Relaxation is important because any form of tension blocks energy. Muscular tension is felt as mental and emotional stress, and emotional stress causes physical and muscular tension and dis-ease!  Power trying to move through a tense body is like an electric current trying to force its way through a line of resistors.  Most of the juice is lost along the way. Physical relaxation also seems to change brain wave patterns that aren't
ordinarily used.

Relaxation Exercise

Begin by lying down on your back.   Loosen any restrictive clothing.  Do NOT cross your limbs.

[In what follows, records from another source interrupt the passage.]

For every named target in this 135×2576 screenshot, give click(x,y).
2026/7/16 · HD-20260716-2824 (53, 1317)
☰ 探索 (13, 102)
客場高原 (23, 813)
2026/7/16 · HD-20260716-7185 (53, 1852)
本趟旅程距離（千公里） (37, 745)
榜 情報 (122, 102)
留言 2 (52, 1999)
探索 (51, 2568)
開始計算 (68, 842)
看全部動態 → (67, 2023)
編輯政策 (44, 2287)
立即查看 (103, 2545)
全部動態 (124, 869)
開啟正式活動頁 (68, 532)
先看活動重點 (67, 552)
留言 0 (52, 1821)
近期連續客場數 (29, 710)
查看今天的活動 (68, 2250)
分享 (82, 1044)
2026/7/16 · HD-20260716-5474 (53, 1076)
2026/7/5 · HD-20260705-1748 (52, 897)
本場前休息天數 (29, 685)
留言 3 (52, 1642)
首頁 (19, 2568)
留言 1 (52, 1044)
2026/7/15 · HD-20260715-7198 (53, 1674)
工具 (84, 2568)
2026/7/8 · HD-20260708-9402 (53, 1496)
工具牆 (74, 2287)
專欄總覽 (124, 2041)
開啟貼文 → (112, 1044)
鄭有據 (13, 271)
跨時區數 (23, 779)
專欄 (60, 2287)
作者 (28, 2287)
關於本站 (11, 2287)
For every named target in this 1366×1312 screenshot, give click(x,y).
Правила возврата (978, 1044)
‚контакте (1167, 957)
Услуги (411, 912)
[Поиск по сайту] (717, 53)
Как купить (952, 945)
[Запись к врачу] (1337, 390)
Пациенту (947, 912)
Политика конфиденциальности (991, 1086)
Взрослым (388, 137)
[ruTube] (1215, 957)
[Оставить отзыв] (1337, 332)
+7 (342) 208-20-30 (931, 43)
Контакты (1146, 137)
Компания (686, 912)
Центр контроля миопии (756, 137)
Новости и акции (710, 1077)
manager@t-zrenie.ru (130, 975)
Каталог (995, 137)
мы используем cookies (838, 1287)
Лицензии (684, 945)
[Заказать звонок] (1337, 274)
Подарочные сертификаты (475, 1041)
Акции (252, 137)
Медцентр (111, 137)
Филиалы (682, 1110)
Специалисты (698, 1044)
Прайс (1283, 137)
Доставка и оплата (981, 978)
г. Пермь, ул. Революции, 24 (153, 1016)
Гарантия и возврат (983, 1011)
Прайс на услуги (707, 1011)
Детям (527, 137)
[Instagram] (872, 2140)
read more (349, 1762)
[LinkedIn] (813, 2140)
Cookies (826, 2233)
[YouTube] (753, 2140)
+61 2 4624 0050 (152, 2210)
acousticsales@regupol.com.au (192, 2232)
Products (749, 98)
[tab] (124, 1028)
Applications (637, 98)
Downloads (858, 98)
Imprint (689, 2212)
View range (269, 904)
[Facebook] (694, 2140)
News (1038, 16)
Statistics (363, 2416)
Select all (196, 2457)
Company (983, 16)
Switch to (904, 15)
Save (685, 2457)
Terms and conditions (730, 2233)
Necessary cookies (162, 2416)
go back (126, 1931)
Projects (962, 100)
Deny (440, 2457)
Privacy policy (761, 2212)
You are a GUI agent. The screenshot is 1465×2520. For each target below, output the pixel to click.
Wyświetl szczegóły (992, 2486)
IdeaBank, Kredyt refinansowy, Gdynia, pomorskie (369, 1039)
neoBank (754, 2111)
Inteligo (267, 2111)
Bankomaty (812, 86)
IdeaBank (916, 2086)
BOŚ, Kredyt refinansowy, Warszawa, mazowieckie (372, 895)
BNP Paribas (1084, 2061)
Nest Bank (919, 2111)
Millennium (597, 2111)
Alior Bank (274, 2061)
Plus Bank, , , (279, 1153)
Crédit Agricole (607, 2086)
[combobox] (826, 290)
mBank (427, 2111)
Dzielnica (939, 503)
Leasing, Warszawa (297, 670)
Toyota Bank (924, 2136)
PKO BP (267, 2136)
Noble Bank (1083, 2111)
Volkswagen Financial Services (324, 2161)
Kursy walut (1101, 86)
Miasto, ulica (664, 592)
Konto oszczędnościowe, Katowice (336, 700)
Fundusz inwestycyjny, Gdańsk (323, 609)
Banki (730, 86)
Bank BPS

In order to know how relaxation feels, you must first experience tension. You are going to tense all the muscles in the body, one by one, and keep them tense until it is time to relax your body with one big breath.  Don't clench your muscles so that they cramp; just tense them lightly.

Start with your toes.  Tense the toes in your right foot, and now your left foot.  Now tense your right foot; and then your left foot.  Tense your right ankle.  now, your left ankle....

Proceed through the body until you have tense all the body parts.  You MUST tell yourself mentally to do the work for each part, and feel it happen. If you feel anything go "limp," then re-tense it.
When you come to your head, tell yourself:  Now tense the scalp.  My whole body is tense.  I feel the tension in every part.. Now, take a deep breath ... pause ... exhale ... and relax!

Relax completely ... relax your toes on the right foot; now, on the left ... and so on throughout your entire body until you feel yourself floating. Tell yourself periodically:  I feel totally relaxed;  My body is light, it feels like water, like it is melting into the earth.

Allow yourself to drift and float peacefully in this state of relaxation. If any worries or anxieties disturb your relaxation, imagine they drain from your body like water and melt into the earth.  Feel yourself being healed and renewed.

Remain in this state for 10 to 15 minutes.  Practice this daily until you can relax completely by simply lying down and letting yourself go without having to go through the entire process.  People who have difficulty sleeping will appreciate this and find it extremely helpful; HOWEVER, do not allow yourself to drift off into sleep. You are training your mind to remain in a relaxed but alert state.  Later, you will use this state for trance work, and it will be much more difficult if you are not in the habit of staying awake.  If you practice this right before you go to sleep at night, then force yourself to end the exercise by sitting up, opening your eyes, and consciously ending the exercise before allowing yourself to doze.